The Clock de Christian Marclay
The Clock de Christian Marclay
Photo officielle

En 2006, dans le cadre de la série « Contact, l’encyclopédie de la création » Stéphan Bureau a interviewé certains des plus grands créateurs de notre temps, dont Jacques Attali. Je me souviens des sabliers de ce dernier. Il les collectionne et en a même écrit un livre « Mémoires de sabliers », dans lequel il trace l’histoire de leur fabrication, plus que du rapport au temps.

Ces jours-ci, et jusqu’au 20 avril, vous pouvez voir l’œuvre The Clock de Christian Marclay, au Musée d’art contemporain de Montréal. Il s’agit d’un film de 24 heures dans lequel vous verrez des extraits de films présentant des horloges, des montres, des cadrans digitaux, bref tout pour vous indiquer l’heure, mais pas de sablier…

Je me suis assise dans la grande salle où 15 causeuses sont installées. J’ai eu la chance de pouvoir m’asseoir dès mon arrivée à 17h30. Il est possible de rester debout ou de s’asseoir à terre pour voir ce film sans début ni fin. Imaginez : Christian Marclay a réalisé un montage extraordinaire de milliers d’extraits de films afin de nous présenter son cadran « perpétuel ».

Il était donc 17h30 à ma montre et à l’écran. Pour chaque minute, vous apercevez des extraits plus ou moins longs de films dans lesquels on voit l’heure. Si vous vous êtes toujours demandé ce que la catégorie « Meilleur montage » voulait dire aux Oscars, allez voir « The Clock » et vous comprendrez. Les extraits sont soigneusement choisis afin de créer une harmonie certaine, comme dans une symphonie. Par exemple: vous voyez Anthony Hopkins assis dans une salle de concert faire un clin d’œil à… Louis de Funès, chef d’orchestre! À un autre moment, un homme est pendu et à l’instant où la planche de bois est retirée sous ses pieds, il tombe dans l’eau… et l’on voit un missile sortir de la mer! Vous verrez des extraits de Citizen Kane et Clue, MacGyver et Jim Carrey avec le visage vert dans The Mask et vous tenterez de ne pas rire quand Peter Sellers essaie d’ajuster l’heure à sa montre!

Un travail méticuleux qui vaut le déplacement

Plus que tout et avant tout, Marclay a réalisé un véritable travail d’orfèvre. Pendant 3 ans, en compagnie de six collaborateurs qui regardaient des films et lui trouvaient des extraits, il a fait le montage de son film.

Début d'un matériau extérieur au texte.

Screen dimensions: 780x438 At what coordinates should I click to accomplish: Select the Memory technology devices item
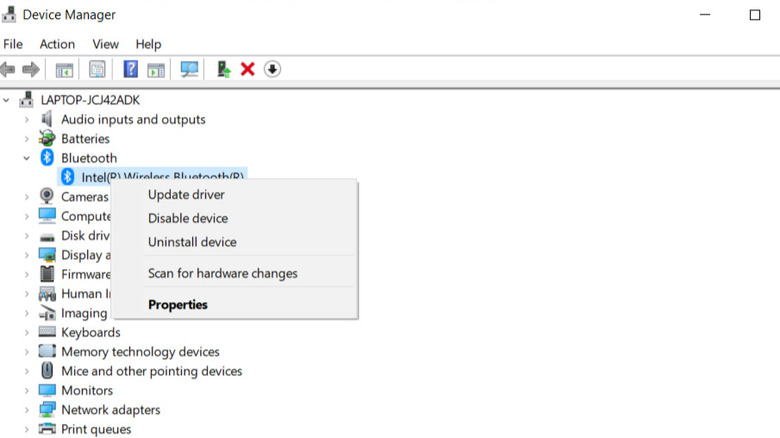click(140, 352)
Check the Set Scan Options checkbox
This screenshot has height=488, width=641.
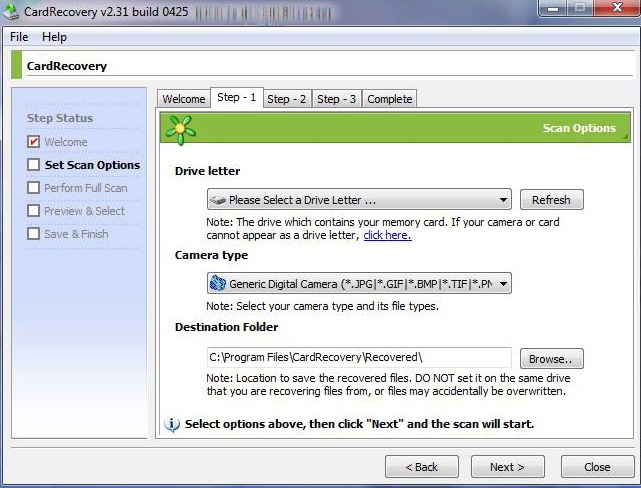[34, 165]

Ses efforts furent récompensés par le Lion d’or en 2011 à la Biennale de Venise.

Le 7 mars dernier, Patrick Masbourian, dans le cadre de son émission radiophonique PM, a présenté une entrevue avec Marclay. Ce grand artiste parle français. En effet, bien que né en 1955 en Californie d’une mère américaine, il a grandi à Genève, en Suisse, pays de son père. Cette entrevue avait été enregistrée il y a quelques années, et en voici un extrait :

Le son joue un rôle très important parce que c’est un peu la colle, ça soutient, on peut facilement passer d’un vieux film en noir et blanc à un film contemporain en couleur, alors il y a un saut visuel. Si la bande-son soutient ces 2 extraits, on a presque l’impression d’être dans le même film.
Entrevue de M. Marclay, Radio-Canada

J’ai aussi lu, après mon départ du visionnement à 20h30, une entrevue donné à Éric Clément dans La Presse :

Des fous sont restés pour essayer de tout voir. Ce n’est pas un marathon. On a aussi une vie en dehors du film! Ces choix que vous allez faire quant à l’instant où vous allez voir The Clock sont des choix personnels. Vous devenez acteur dans le cadre de cette installation. Dois-je partir maintenant? Attraperai-je mon autobus à l’heure si je reste encore cinq minutes? Ces questions sont importantes, car elles vous engagent dans ce mécanisme.
Entrevue de M. Marclay, LaPresse

Aussi, à lire, le texte de Frédérique Doyon dans Le Devoir.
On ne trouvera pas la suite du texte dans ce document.